What is required
In the listing below, count the lines containing the string "browser" and state only the number.

┌──

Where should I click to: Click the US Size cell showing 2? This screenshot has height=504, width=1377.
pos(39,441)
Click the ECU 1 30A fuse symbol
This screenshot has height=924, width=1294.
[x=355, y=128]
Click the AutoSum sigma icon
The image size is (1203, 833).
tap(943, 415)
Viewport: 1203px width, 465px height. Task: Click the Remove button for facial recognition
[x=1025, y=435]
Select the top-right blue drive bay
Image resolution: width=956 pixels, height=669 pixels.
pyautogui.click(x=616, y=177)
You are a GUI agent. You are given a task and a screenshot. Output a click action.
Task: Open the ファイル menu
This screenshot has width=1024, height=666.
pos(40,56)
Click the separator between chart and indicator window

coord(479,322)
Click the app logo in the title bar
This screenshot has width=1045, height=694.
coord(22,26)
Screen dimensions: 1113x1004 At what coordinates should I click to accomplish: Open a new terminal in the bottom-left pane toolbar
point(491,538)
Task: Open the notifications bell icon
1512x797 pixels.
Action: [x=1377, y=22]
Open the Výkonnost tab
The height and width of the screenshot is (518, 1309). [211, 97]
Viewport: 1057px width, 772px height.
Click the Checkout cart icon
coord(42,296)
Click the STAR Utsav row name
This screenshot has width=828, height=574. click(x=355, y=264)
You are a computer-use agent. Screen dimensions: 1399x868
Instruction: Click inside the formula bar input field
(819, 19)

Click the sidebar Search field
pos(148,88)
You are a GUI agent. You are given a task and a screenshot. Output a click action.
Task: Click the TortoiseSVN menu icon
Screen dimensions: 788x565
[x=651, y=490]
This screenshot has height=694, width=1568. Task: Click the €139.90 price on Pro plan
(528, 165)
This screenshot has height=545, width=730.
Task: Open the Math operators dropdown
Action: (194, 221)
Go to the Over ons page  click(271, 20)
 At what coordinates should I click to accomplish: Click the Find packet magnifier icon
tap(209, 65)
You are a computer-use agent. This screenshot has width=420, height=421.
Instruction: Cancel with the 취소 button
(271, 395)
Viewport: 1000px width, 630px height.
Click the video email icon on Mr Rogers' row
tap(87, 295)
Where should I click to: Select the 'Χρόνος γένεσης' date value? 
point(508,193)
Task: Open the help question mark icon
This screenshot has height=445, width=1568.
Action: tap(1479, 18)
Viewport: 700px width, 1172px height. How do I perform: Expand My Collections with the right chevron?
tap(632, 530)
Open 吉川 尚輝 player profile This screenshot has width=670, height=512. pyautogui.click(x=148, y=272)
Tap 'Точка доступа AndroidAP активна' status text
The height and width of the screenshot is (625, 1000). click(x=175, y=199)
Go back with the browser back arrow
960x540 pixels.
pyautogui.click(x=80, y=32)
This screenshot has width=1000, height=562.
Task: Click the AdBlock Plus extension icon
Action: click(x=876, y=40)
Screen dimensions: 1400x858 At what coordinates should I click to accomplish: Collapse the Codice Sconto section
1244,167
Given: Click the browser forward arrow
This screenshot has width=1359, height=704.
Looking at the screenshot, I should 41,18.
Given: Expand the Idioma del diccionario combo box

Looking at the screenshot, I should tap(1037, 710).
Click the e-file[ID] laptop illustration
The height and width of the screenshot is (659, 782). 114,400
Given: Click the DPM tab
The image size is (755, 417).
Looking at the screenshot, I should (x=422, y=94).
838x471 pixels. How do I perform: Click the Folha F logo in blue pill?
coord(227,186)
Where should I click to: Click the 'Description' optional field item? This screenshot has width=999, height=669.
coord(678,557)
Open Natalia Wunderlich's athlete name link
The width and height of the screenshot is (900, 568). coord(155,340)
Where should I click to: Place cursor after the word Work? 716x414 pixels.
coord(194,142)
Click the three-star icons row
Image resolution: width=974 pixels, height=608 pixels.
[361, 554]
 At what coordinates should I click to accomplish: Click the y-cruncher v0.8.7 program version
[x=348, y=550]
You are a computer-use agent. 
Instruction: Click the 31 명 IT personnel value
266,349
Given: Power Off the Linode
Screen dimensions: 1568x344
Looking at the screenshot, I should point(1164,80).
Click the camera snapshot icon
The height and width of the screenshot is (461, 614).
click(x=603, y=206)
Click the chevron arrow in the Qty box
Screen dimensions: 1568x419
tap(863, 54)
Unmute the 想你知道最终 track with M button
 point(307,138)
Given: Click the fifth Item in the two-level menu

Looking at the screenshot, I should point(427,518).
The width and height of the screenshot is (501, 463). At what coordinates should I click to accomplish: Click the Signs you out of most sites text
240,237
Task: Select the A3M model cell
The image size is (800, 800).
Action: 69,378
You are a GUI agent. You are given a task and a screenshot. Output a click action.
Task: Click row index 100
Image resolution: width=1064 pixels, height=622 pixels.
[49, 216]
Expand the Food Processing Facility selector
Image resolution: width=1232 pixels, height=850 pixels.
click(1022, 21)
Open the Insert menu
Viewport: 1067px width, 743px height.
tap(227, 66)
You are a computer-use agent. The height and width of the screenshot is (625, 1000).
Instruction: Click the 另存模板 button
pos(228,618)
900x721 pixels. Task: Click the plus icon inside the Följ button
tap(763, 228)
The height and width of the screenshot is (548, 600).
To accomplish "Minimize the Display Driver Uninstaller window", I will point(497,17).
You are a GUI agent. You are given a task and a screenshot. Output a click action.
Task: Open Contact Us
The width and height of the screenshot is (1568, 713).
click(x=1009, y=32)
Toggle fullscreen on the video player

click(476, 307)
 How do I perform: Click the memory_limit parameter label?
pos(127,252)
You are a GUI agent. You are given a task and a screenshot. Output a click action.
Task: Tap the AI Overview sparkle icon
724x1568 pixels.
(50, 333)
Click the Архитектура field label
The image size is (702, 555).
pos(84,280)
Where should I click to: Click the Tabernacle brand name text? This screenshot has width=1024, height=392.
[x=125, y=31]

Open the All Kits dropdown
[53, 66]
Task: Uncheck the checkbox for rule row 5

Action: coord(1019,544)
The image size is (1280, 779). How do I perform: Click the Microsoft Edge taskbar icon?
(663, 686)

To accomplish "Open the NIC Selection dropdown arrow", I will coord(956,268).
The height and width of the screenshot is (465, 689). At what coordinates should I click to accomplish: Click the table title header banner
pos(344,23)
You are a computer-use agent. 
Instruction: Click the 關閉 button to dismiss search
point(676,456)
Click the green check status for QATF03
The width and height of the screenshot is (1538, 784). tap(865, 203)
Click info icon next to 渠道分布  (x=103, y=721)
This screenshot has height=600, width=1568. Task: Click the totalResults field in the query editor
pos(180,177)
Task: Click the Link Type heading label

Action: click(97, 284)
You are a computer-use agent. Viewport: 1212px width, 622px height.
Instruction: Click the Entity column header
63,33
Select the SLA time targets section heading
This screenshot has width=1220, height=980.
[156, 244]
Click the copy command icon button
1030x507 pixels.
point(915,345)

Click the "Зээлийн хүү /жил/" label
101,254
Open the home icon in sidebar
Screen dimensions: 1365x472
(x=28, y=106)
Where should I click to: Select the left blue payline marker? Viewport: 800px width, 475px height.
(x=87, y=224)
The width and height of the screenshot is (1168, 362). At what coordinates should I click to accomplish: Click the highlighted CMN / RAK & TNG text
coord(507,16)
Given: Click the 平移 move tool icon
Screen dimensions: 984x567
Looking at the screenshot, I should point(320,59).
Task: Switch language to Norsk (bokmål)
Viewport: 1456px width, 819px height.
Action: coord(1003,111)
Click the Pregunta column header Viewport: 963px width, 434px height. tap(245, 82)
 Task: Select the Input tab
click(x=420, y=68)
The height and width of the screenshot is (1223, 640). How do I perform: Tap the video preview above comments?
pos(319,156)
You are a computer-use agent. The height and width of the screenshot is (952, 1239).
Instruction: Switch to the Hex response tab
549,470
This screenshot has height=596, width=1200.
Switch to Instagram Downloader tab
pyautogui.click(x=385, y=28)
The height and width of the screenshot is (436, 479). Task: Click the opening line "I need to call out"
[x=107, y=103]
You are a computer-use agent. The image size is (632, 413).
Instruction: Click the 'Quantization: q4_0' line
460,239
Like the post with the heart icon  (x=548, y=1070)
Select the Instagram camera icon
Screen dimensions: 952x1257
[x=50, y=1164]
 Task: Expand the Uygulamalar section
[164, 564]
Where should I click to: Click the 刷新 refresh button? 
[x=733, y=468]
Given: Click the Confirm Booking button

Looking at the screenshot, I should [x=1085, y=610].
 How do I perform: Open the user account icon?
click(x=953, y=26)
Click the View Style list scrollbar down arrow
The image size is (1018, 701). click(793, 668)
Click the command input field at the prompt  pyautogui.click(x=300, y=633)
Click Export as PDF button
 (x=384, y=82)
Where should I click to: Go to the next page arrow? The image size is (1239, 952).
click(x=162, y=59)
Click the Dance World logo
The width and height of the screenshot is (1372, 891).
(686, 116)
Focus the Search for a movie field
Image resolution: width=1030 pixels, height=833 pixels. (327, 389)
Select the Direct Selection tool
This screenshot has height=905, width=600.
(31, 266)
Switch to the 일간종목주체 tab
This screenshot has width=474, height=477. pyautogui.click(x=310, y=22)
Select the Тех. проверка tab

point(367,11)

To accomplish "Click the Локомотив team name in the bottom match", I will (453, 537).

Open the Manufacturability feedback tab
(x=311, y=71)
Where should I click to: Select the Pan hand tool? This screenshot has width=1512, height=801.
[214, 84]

└──

Exercise output
2